What to do = In the listing below, locate the line containing "This screenshot has height=580, width=600." and copy it and every line after it through the end, exactly as written, leaving out any pictures.

Given records =
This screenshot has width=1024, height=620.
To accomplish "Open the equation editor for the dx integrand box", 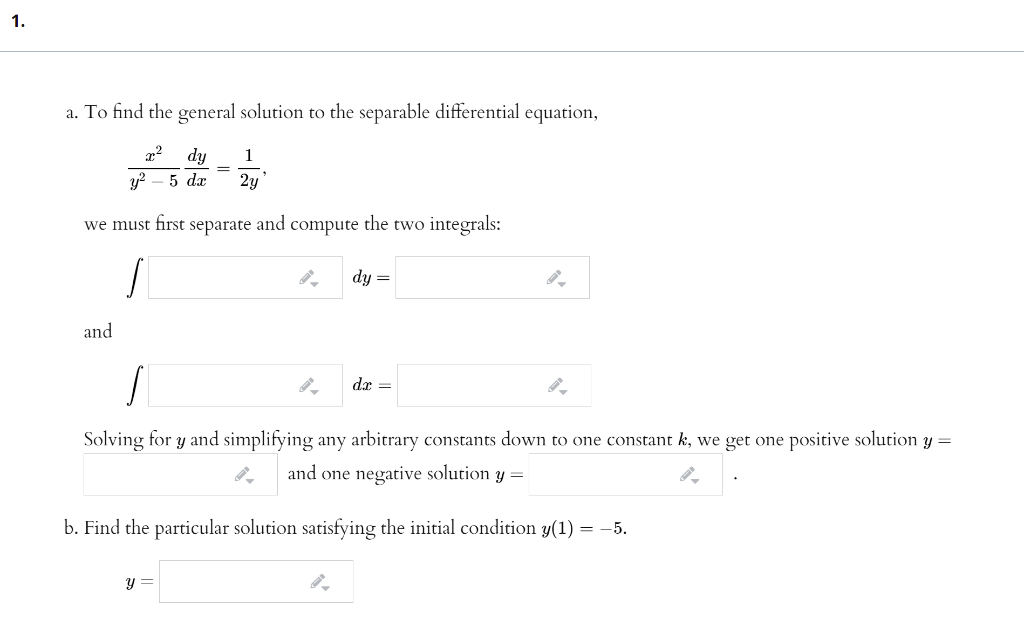I will [306, 383].
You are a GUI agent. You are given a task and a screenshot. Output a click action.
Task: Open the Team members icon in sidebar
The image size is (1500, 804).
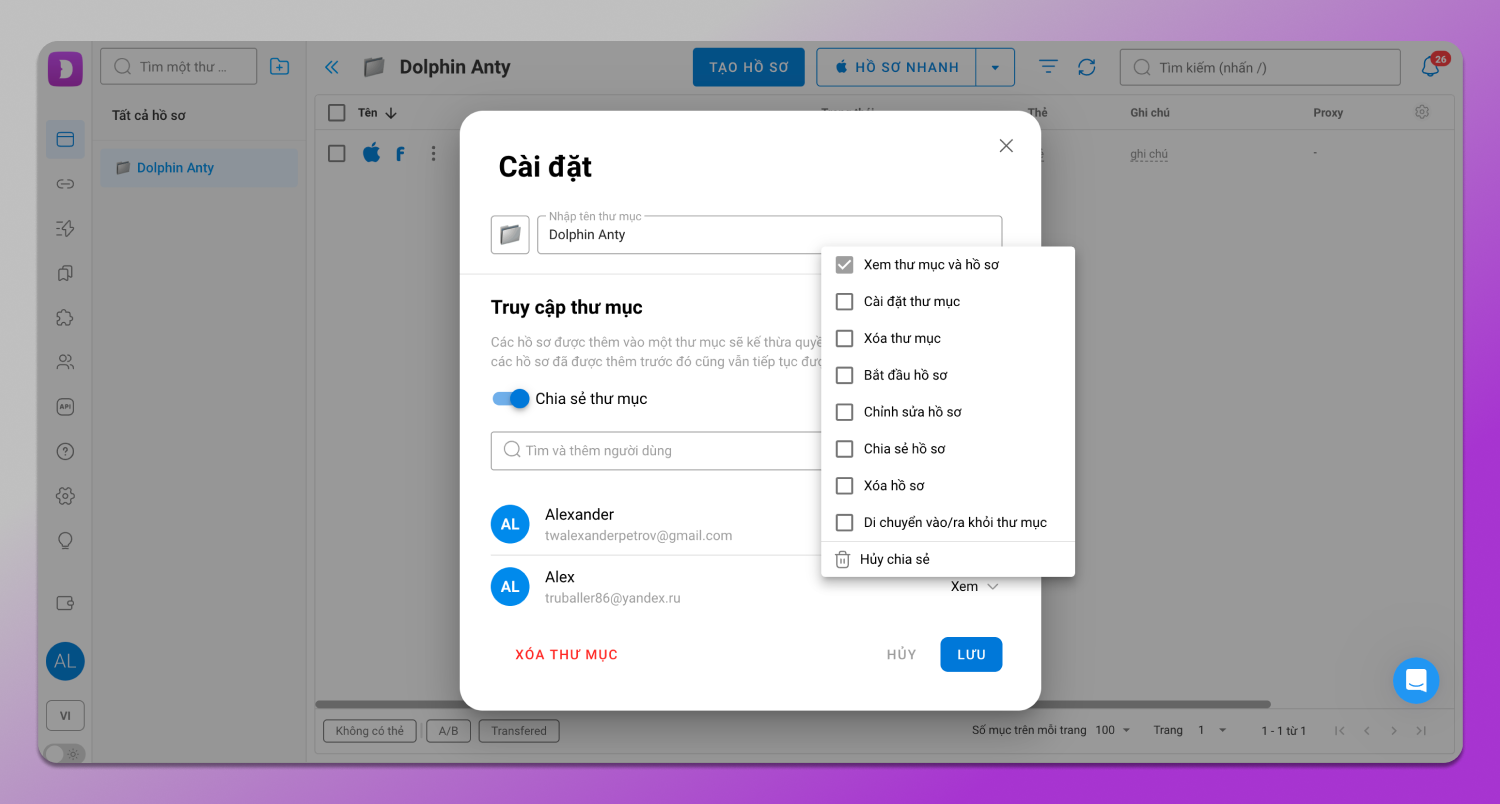pyautogui.click(x=65, y=361)
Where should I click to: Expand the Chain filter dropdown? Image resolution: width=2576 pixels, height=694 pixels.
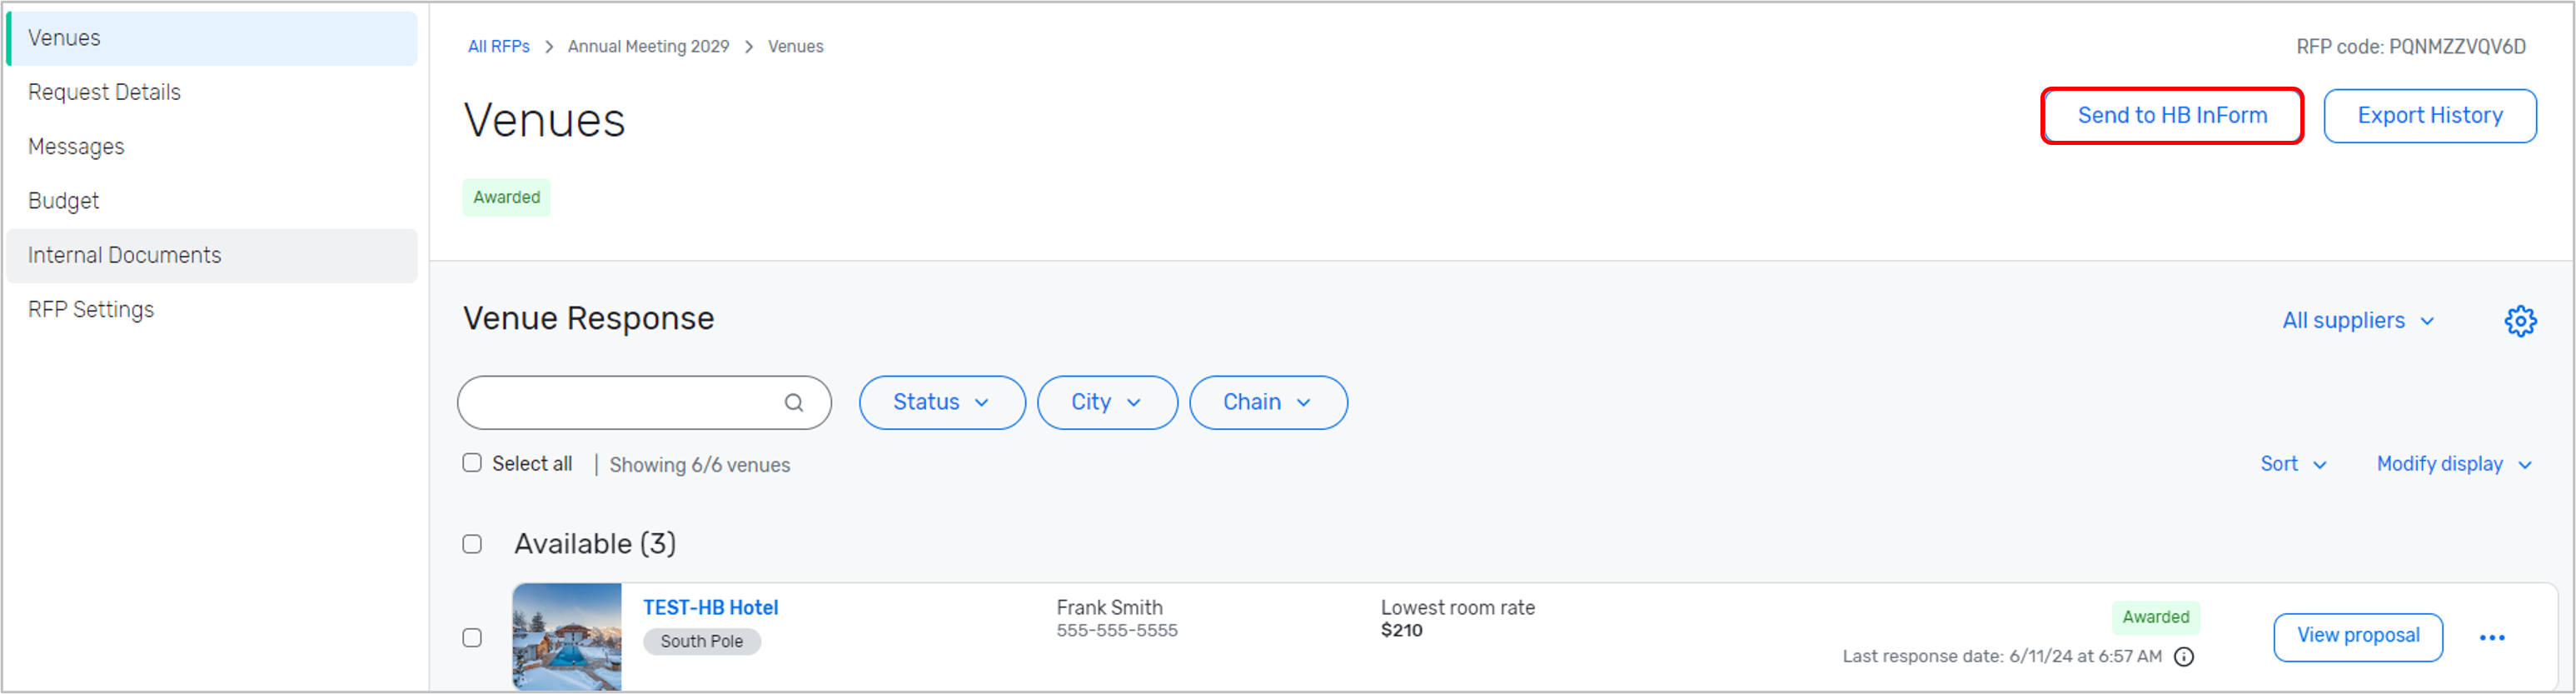click(x=1267, y=402)
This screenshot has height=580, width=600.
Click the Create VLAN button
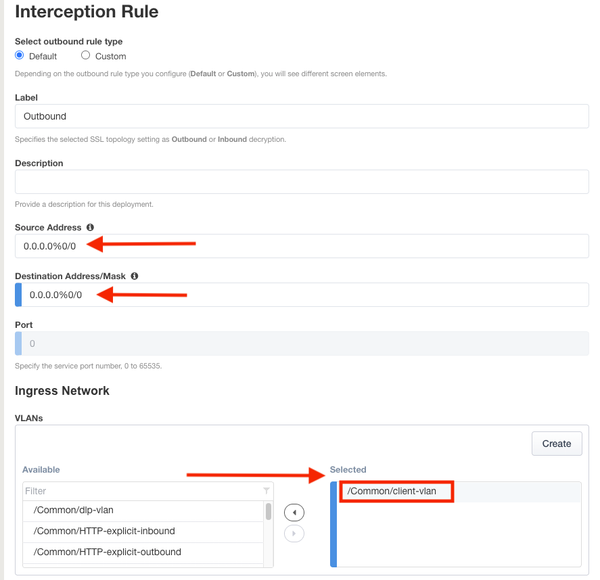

Answer section =
This screenshot has height=580, width=600.
Click the Create VLAN button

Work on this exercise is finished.